= Alexis Chassang =

French linguist and translator (1827–1888)

Alexis Chassang (/fr/; 2 April 1827 in Bourg-la-Reine – 8 March 1888 in Bourg-la-Reine) was a French linguist and translator.

In 1849, he received his agrégation in letters, and in 1852, his doctorate. Afterwards, he served as a professor of rhetoric at lycées in Lille and Bourges. From 1862 to 1871, he was a professor of Greek languages and literature at the École Normale Supérieure in Paris.

From 1873 to 1888, he held the post of Inspector General of Secondary Education. He was co-founder of the Association pour l'encouragement des études grecques (Association for the Promotion of Hellenic Studies), serving as its president in 1887.

==Biography==
Admitted first to the École normale supérieure (Paris) in 1846, first in the agrégation de lettres in 1849, then Doctor of Letters in 1852, he was a professor of rhetoric at the high schools of Lille and Bourges, then in charge of the complementary course in French language and literature at the École normale supérieure, where he was subsequently a professor of Greek language and literature from 1862 to 1871. He was appointed Inspector General of Secondary Education in 1873.

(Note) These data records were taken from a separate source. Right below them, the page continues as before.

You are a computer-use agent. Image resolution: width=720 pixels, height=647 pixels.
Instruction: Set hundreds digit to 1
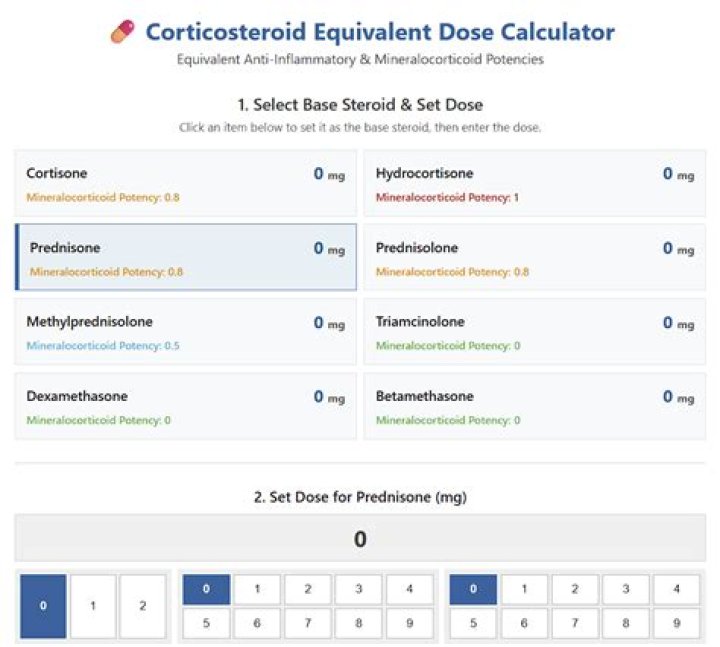click(93, 606)
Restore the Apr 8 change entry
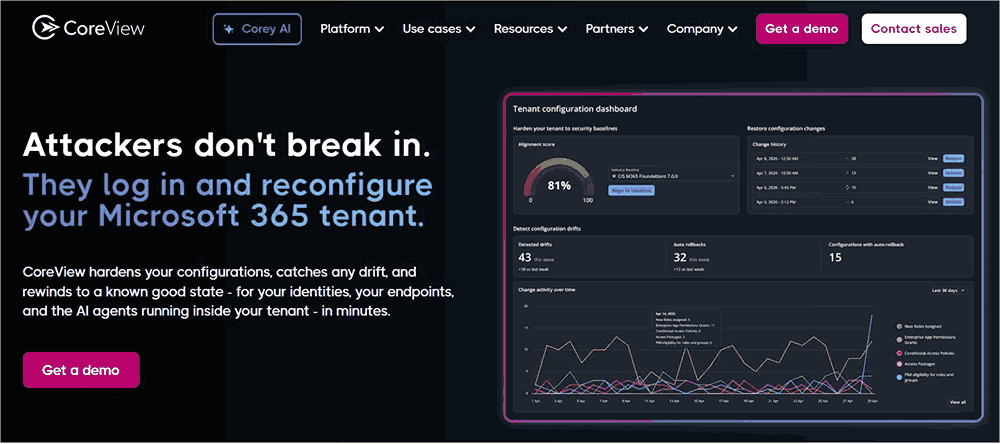 953,158
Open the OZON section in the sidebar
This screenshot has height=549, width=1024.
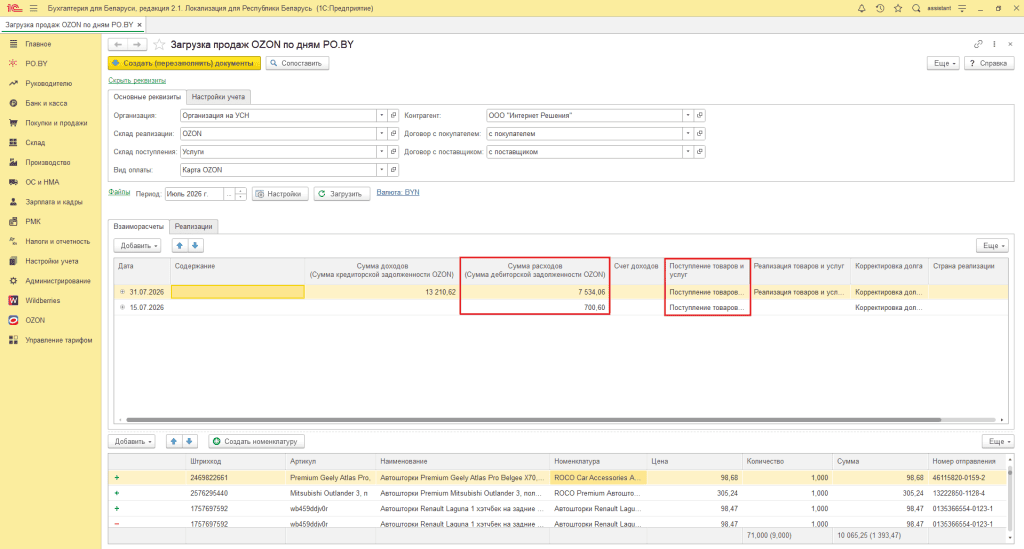tap(35, 321)
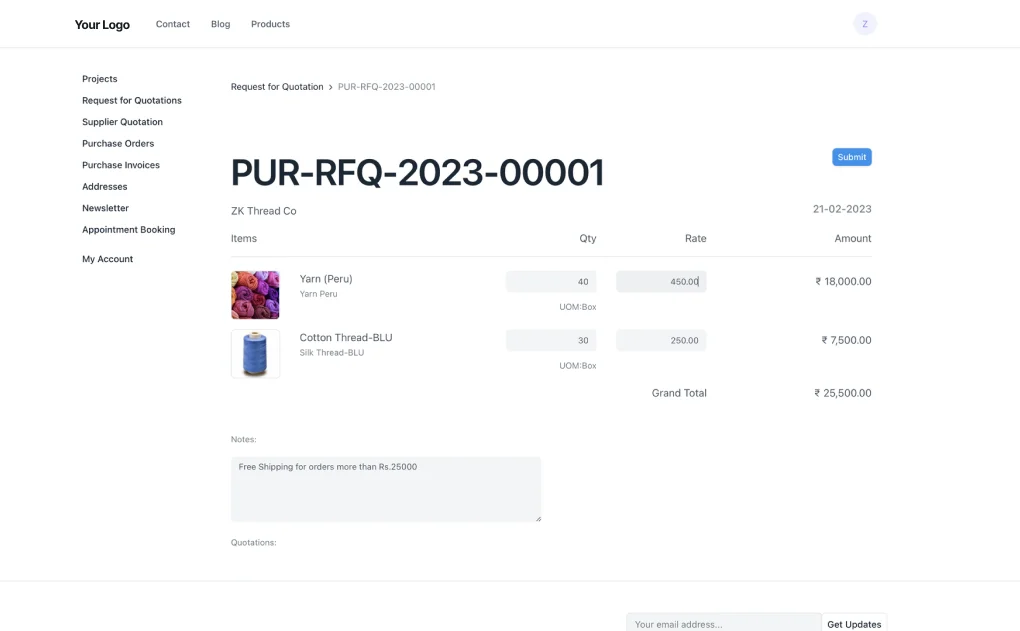
Task: Open My Account in sidebar
Action: 107,259
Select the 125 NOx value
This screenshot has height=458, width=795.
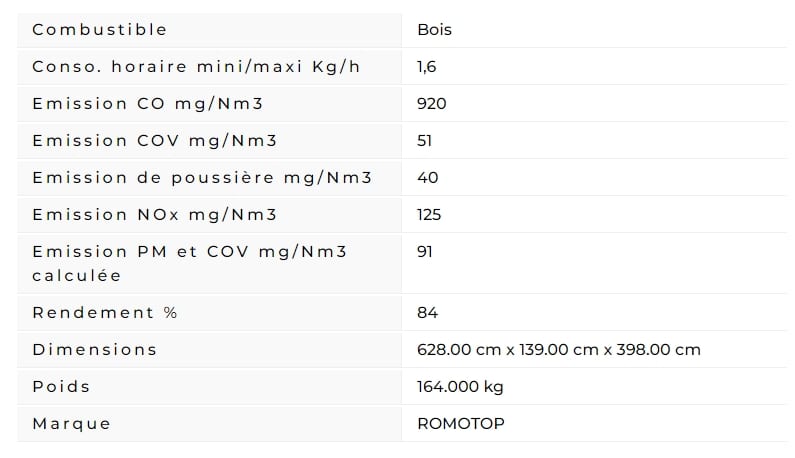pyautogui.click(x=429, y=215)
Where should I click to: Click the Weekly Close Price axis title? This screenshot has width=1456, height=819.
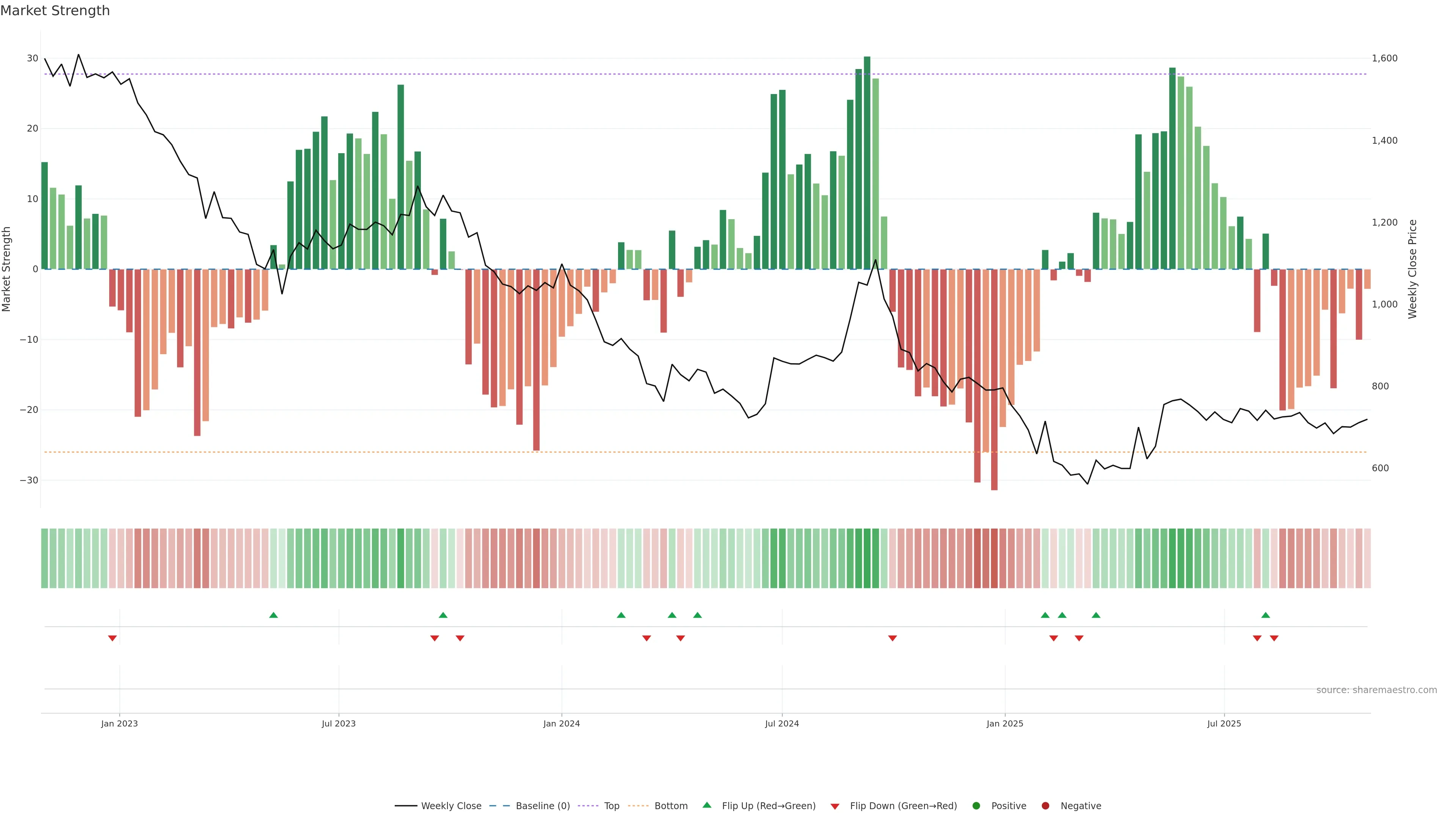[x=1412, y=269]
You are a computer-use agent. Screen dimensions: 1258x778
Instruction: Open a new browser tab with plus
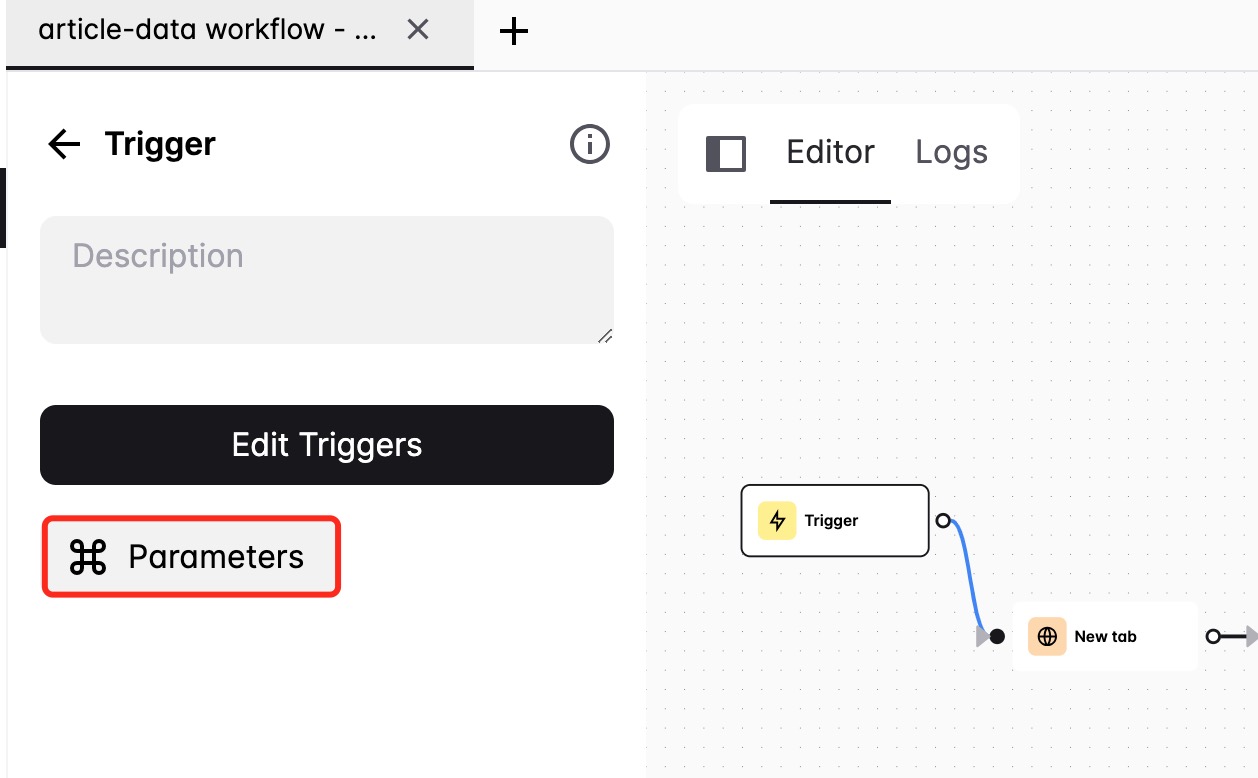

Alexis Chassang has published academic works, including a Greek-French dictionary, as well as numerous articles in various journals. He translated Philostratus Life of Apollonius of Tyana and published a History of the Novel and its Relationship to History in Greek and Latin Antiquity in 1862. He also continued his uncle Marie-Nicolas Bouillet's Universal Dictionnaire Bouillet.

In 1869, he received the Prix Bordin from the Académie Française for Le Spiritualisme et l’Idéal dans la poésie des Grecs (Spiritualism and Idealism in Greek Poetry) and in 1880, the Archon-Despérouses Prize for Remarques sur la langue française, par Vaugelas (Remarks on the French Language, by Vaugelas).

== Published works ==
- Des Essais dramatiques imités de l'antiquité au XIVe et au XVe siècle, 1852 (dissertation).
- Choix de narrations tirées des auteurs latins, 1854.
- Histoire du roman et de ses rapports avec l'histoire dans l'antiquité grecque et latine, 1862.
- Apollonius de Tyane : sa vie, ses voyages, ses prodiges, 1862 (translation of Philostratus).
- Le Spiritualisme et l'idéal dans l'art et la poésie des Grecs, 1868.
- Nouveau dictionnaire grec-francais, 1872.
- Nouvelle grammaire grecque... d'après les principes de la grammaire comparée, 1872.
- Nouvelle grammaire française, 1876.
- Grammaire grecque, d'après la méthode comparative et historique : cours supérieur, 1888.
- New etymological French grammar giving for the first time the history of the French syntax.

==Bibliography==
- Pierre Larousse, Grand Dictionnaire universel du XIXe siècle, vol. III, 1867.